The proportion of brand name drugs used at Vietnam’s healthcare facilities is 11 percent, a low level compared with the 27.1 percent of countries in Asia Pacific.

However, Vietnamese patients are at a disadvantage in accessing new drugs compared with other regional countries. In 2022, only 9 percent of new drugs were available in Vietnam (there were 460 new drugs marketed from 2012 to the end of 2021). 

The problem needs to be settled, especially as Vietnam’s living standards have improved and more people are capable of paying for treatment with expensive drugs and high technologies.

Currently, more than 95 percent of beds in Vietnam belong to public hospitals. The gradual removal of institutional bottlenecks in the management of drug, medical equipment and new drug procurement under the spirit of the Law on Medical Examination and Treatment will help patients’ access new drugs and doctors’ use of advanced treatment methods.

Removing bottlenecks to access new drugs

Under current regulations, drug bidding results will be valid for drugs paid for from the health insurance fund and drugs not paid by the fund. 

This means that patients with good financial capability cannot use expensive drugs per their own requests.

But the regulation only works well if the drugs are purchased with state budget funds or from the health insurance fund.

As for patients who pay for drugs themselves, not allowing them to buy the drugs they want is unreasonable, especially drugs for serious illnesses.

Changing the current scheme to increase the accessibility to drugs via drugstores within hospitals and healthcare facilities is an urgent necessity.

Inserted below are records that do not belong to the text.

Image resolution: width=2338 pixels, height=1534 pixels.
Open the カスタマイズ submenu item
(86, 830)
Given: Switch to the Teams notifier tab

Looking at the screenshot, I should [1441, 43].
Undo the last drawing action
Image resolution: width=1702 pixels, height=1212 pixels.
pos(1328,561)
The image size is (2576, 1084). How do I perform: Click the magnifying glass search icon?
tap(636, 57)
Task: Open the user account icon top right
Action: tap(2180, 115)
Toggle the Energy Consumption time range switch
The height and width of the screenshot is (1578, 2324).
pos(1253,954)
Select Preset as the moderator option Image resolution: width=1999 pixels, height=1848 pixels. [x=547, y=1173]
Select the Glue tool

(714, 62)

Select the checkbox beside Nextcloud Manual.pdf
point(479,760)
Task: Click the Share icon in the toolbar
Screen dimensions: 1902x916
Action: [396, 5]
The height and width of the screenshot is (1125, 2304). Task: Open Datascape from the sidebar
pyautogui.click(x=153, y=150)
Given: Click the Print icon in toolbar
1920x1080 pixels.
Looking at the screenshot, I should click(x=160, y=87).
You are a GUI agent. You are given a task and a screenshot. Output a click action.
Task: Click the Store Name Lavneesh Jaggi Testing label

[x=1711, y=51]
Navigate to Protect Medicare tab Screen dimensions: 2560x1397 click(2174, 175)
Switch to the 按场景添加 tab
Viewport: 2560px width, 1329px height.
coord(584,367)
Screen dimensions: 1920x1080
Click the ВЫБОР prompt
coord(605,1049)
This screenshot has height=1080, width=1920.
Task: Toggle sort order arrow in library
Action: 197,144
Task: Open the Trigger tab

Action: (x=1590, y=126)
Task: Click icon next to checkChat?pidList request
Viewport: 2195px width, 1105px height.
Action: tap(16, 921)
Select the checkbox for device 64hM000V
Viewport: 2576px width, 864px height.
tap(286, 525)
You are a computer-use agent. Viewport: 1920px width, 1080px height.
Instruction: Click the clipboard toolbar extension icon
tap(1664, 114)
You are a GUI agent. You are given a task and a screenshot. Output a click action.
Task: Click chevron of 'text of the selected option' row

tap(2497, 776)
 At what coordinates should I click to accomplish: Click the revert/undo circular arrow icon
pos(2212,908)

The draft of the Law on Bidding (amended) says for the purchase of drugs not paid by the health insurance fund, healthcare facilities will have the right to determine the form, process and procedures to select bidders. 

If this is approved by the National Assembly, the current problem will be solved.

Improvement expected

Decree 07 and Resolution 30 issued in early March helped remove obstacles and created positive changes in medical examination and treatment of hospitals. 

However, in the long term, Vietnam needs a legal framework which not only fulfills the mission of taking care of people’s health, but also ensures people’s right to access the best possible drugs for treatment.

This will give doctors and patients more opportunities to access information and the studies about brand name drugs, improving their professional knowledge, and encouraging drug manufacturers in the world to make investments and transfer technology to Vietnamese pharmaceutical firms.

MOH estimates that 60,000 patients went abroad in 2018 for medical treatment and $2  billion worth of foreign currencies were brought abroad. Singapore received 30,000 Vietnamese who traveled and used medical services. Thailand has received 17,000 Vietnamese a year.

If Vietnamese patients can access the best drugs and most advanced technologies, more patients will choose to use medical treatment services in Vietnam. 

This will also attract pharmaceutical firms' investment in the Vietnamese market.